**WHAT YOU ARE ASKED TO DO:**
The records that follow should be copied out exactly, pictures excluded.
▼
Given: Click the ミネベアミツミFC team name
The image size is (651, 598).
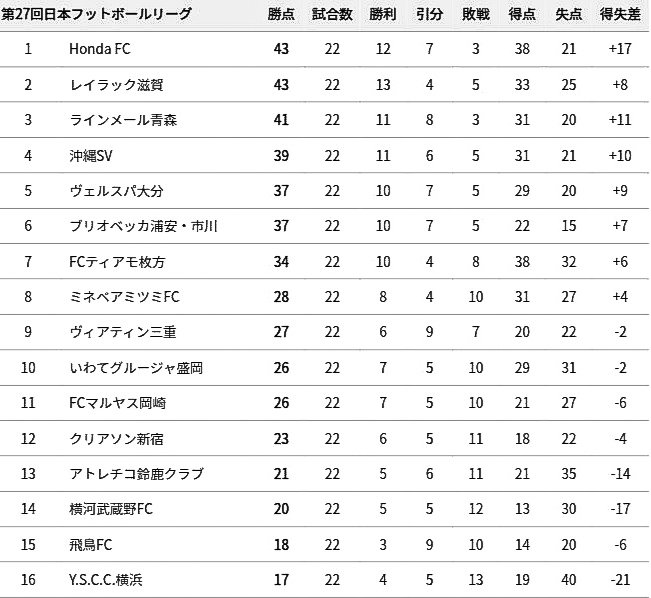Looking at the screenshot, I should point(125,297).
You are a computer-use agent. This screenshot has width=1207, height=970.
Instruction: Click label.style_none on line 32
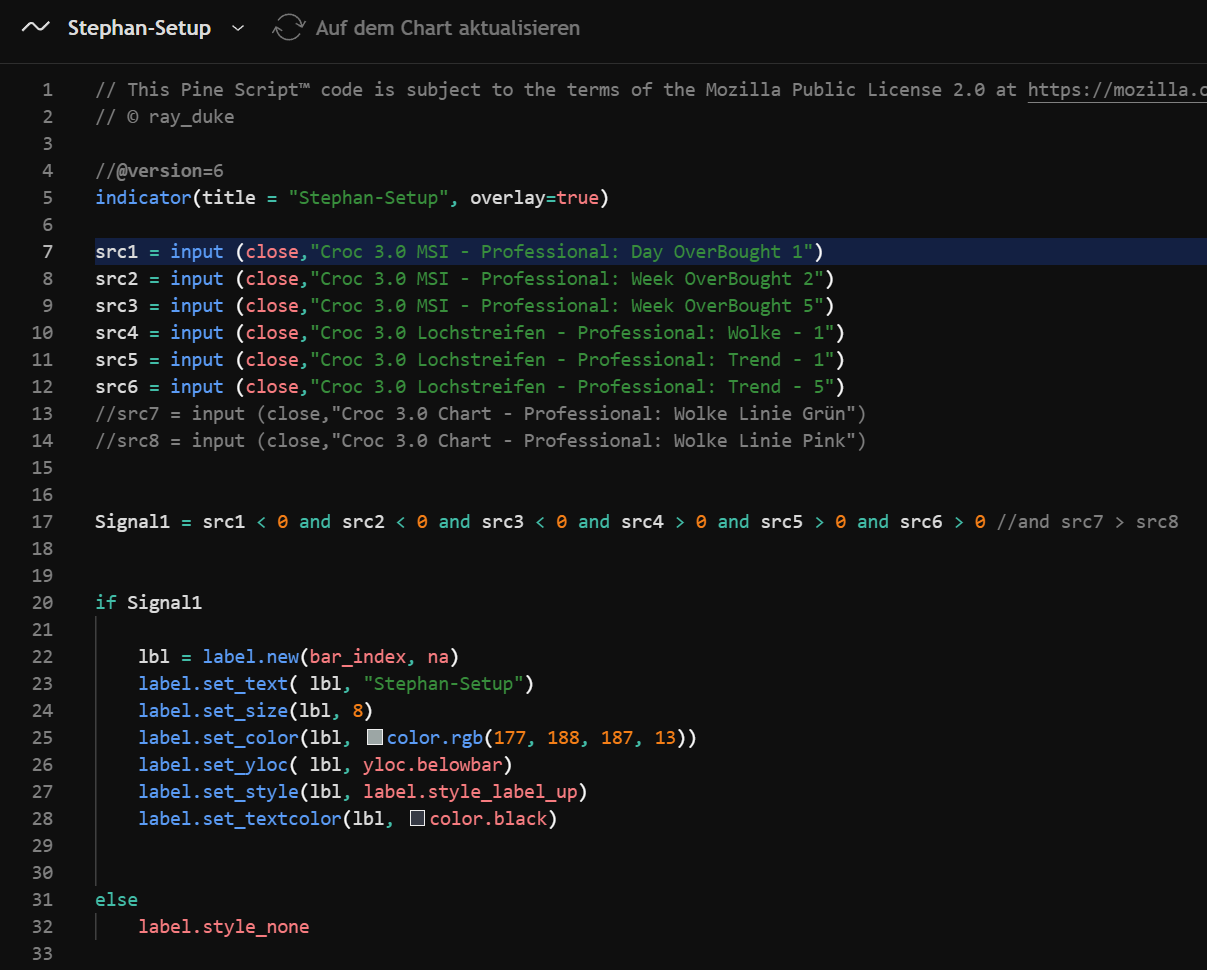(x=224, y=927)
▲
**TASK RESULT:**
Given: Click the ミネベアミツミFC team name
The image size is (651, 598).
Looking at the screenshot, I should point(125,297).
You are a computer-use agent. This screenshot has width=1207, height=970.
Instruction: Click label.style_none on line 32
(x=224, y=927)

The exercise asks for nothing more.